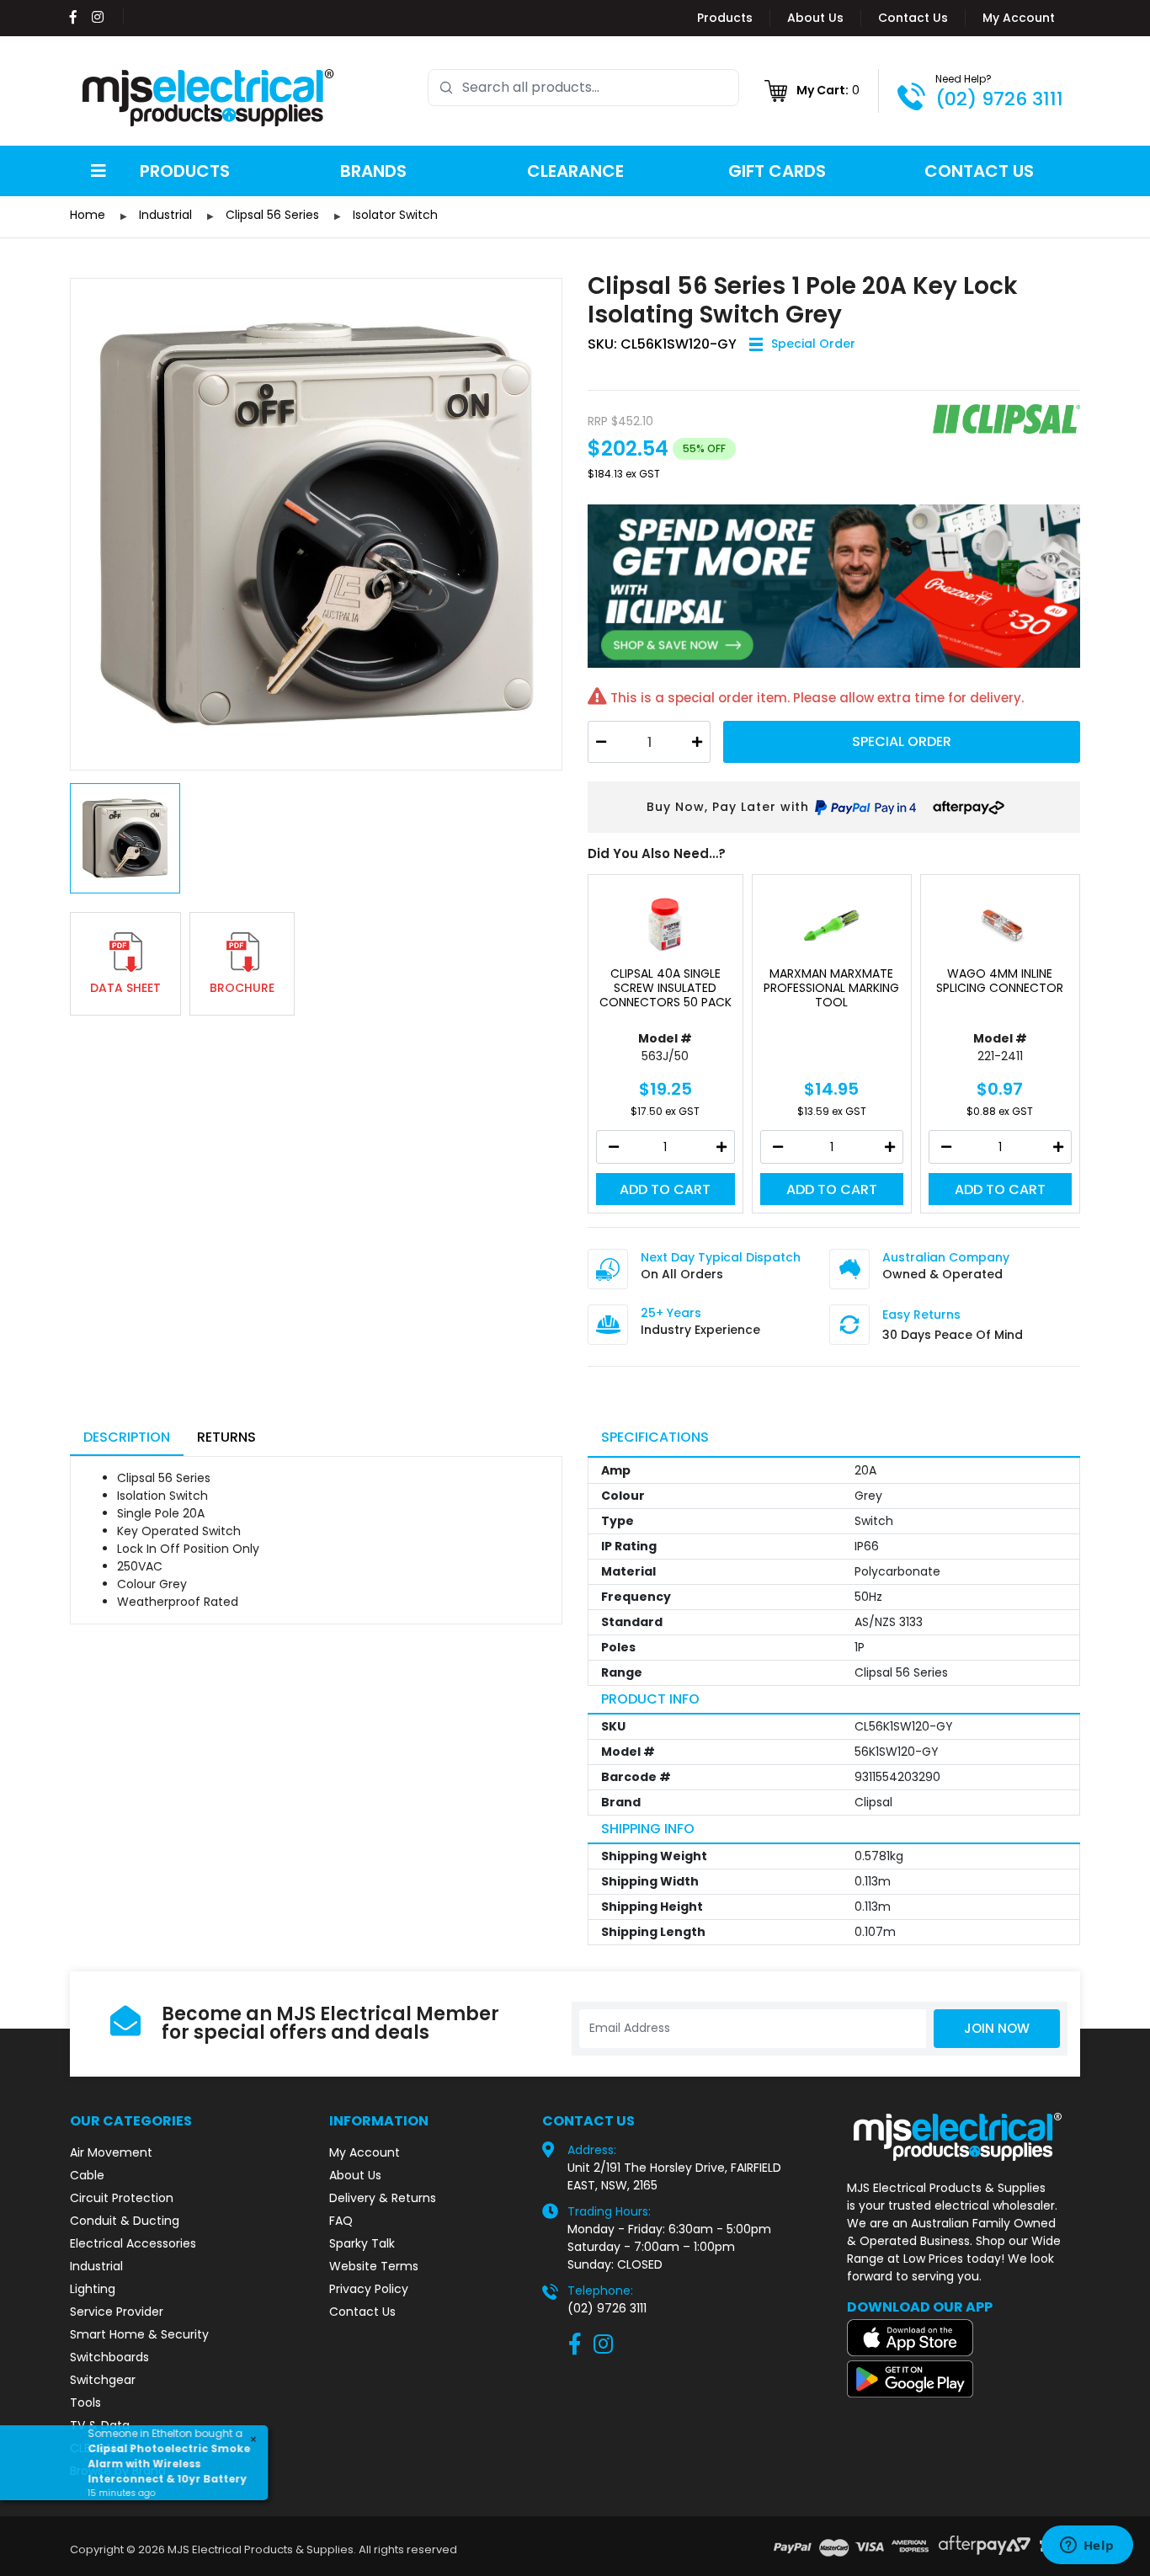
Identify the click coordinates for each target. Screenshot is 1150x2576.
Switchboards (109, 2357)
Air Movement (111, 2152)
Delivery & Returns (382, 2197)
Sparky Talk (362, 2243)
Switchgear (103, 2379)
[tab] (127, 1439)
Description (126, 1437)
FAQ (341, 2220)
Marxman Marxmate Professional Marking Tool (831, 988)
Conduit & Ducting (124, 2220)
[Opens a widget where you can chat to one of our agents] (1087, 2546)
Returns (226, 1437)
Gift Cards (777, 171)
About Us (815, 17)
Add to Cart (665, 1189)
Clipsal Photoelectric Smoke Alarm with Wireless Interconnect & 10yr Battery (170, 2459)
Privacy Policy (368, 2288)
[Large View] (316, 524)
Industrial (96, 2266)
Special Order (901, 741)
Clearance (575, 171)
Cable (87, 2175)
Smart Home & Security (139, 2334)
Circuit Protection (121, 2197)
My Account (1018, 17)
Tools (85, 2402)
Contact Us (913, 17)
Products (725, 17)
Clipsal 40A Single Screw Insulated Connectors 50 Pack (665, 988)
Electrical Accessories (133, 2243)
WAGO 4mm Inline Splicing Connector (999, 981)
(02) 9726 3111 (999, 99)
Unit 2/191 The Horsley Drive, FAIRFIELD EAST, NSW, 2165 (674, 2176)
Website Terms (373, 2266)
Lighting (92, 2288)
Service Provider (116, 2311)
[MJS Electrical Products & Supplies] (209, 97)
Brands (373, 171)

———

** EXERCISE DESCRIPTION **
Copy out only the lines from the one containing "My Account (1018, 17)" down to the last line of the material, keeping both ends.

** REPLY TO THE EXERCISE **
My Account (1018, 17)
Tools (85, 2402)
Contact Us (913, 17)
Products (725, 17)
Clipsal 40A Single Screw Insulated Connectors 50 Pack (665, 988)
Electrical Accessories (133, 2243)
WAGO 4mm Inline Splicing Connector (999, 981)
(02) 9726 3111 (999, 99)
Unit 2/191 The Horsley Drive, FAIRFIELD EAST, NSW, 2165 (674, 2176)
Website Terms (373, 2266)
Lighting (92, 2288)
Service Provider (116, 2311)
[MJS Electrical Products & Supplies] (209, 97)
Brands (373, 171)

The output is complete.